The Galt Museum and Archives has a new exhibition focused on public transit, which features artifacts from the city’s first female bus driver and authentic bus seating courtesy of Lethbridge Transit. Ticket to Ride: Transit Through the Years will run from June 11 until September 4.
“This new temporary exhibition highlights changes in services over the years as well as the peppy personalities who make transit run on an everyday basis,” said Tyler Stewart, curator at the Galt Museum and Archives. “It’s a great project to highlight the importance of this vital public service that often gets taken for granted.”
Transit has played a role in the city’s history sine the municipal railway system opened in 1912 with ten streetcars. It has evolved to the bus system known today.
Items from the personal family collection of Lethbridge’s first female bus driver, Mariette Moroz, are some of the unique items on display in the exhibition, which recognizes her special accomplishments.
“For her it was never about ‘women’s lib,’ but about equal treatment for everyone, no matter your gender, race or beliefs,” said her son Jeff Moroz, who loaned items for display from his mother’s career. “She was always focused on serving the customer and going that extra mile to be a kind person.”
Moroz’s granddaughter, Maggie Hemsing, said she remembers going on ride-alongs with her grandmother “Grandma was on a first name basis with all her riders,” she said. “I think the thing she valued the most from her career was the friendships she made.” Hemsing also loaned piece for the exhibition.
Although balancing service and cost is an ongoing challenge, streetcars and buses have provided Lethbridge residents with mobility and access to work, shopping and play, according to the Galt.

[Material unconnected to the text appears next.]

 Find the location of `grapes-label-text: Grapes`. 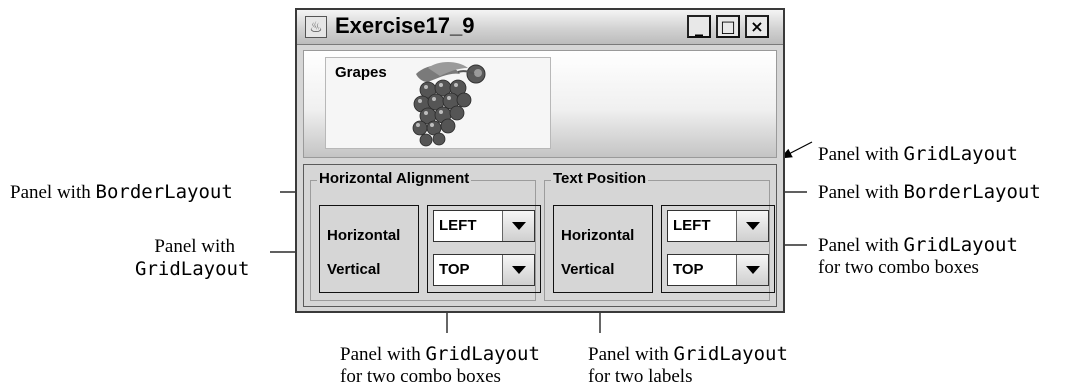

grapes-label-text: Grapes is located at coordinates (361, 72).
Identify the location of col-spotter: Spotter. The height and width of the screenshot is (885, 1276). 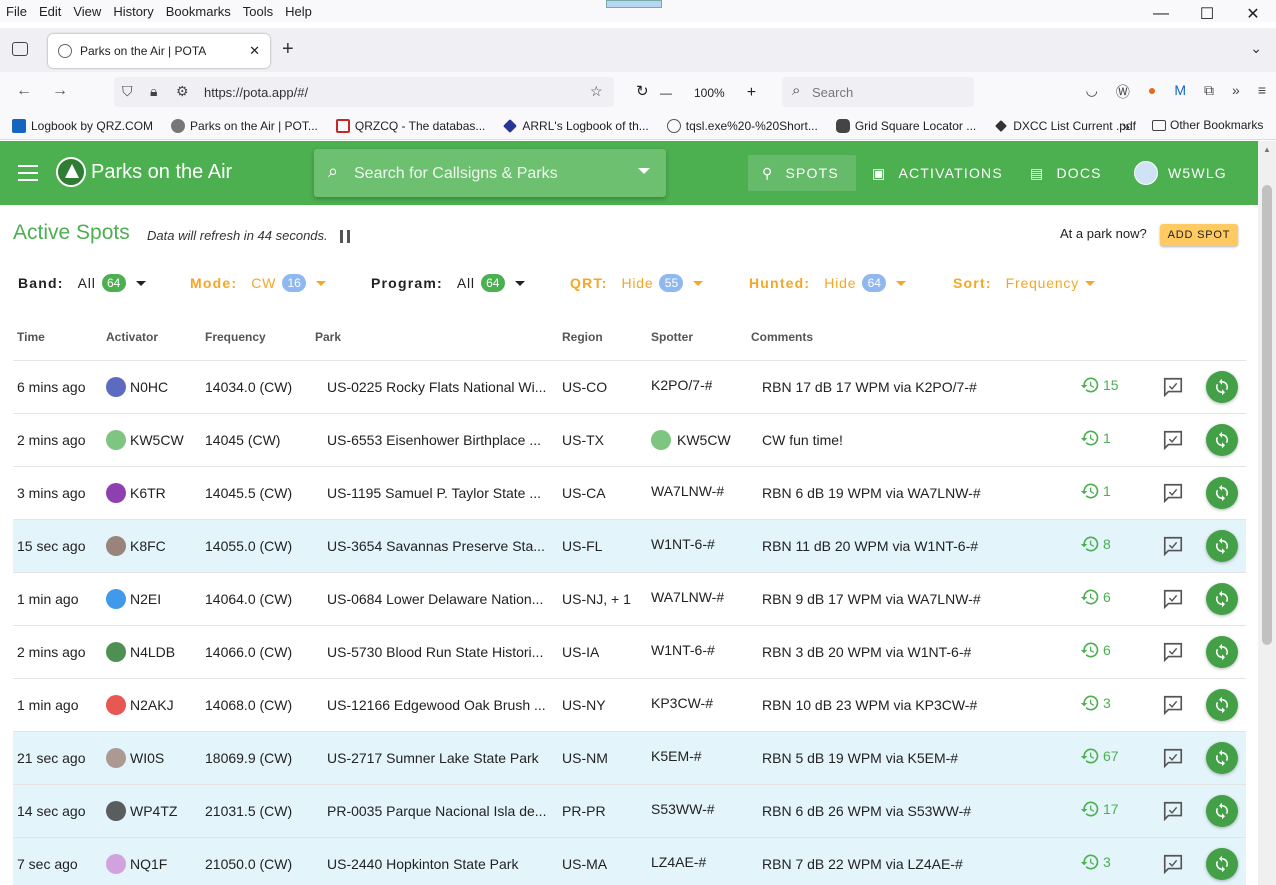
(672, 337).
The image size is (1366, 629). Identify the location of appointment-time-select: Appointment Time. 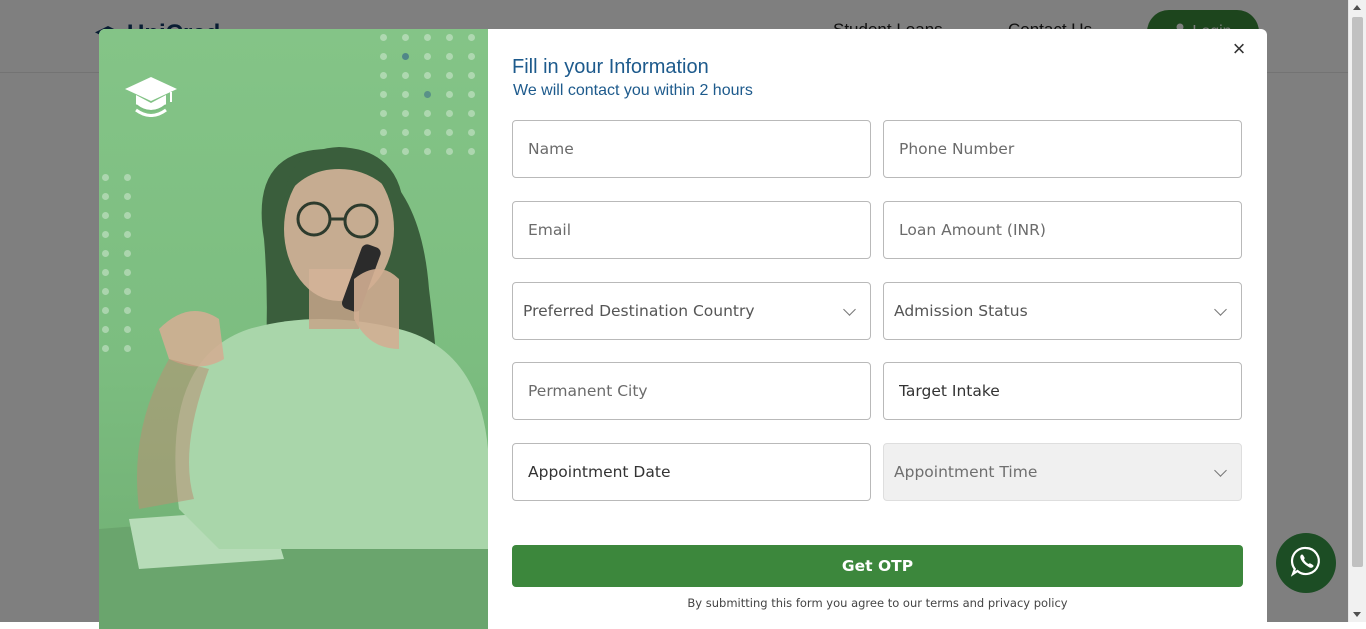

The voices of past Lethbridge Transit employees help bring the exhibition to life and share insight into how things have changed over the years, it said in a news release.
“Lethbridge Transit is honoured to be featured in the upcoming exhibit,” said Jeannie Ng, service delivery supervisor for Lethbridge Transit. “The Galt Museum and Archives have done a wonderful job in highlighting the history of Lethbridge Transit and the impact it has in creating a thriving community.”
The museum also encourages visitors to look into the future by voting for their favourite experimental mode of public travel.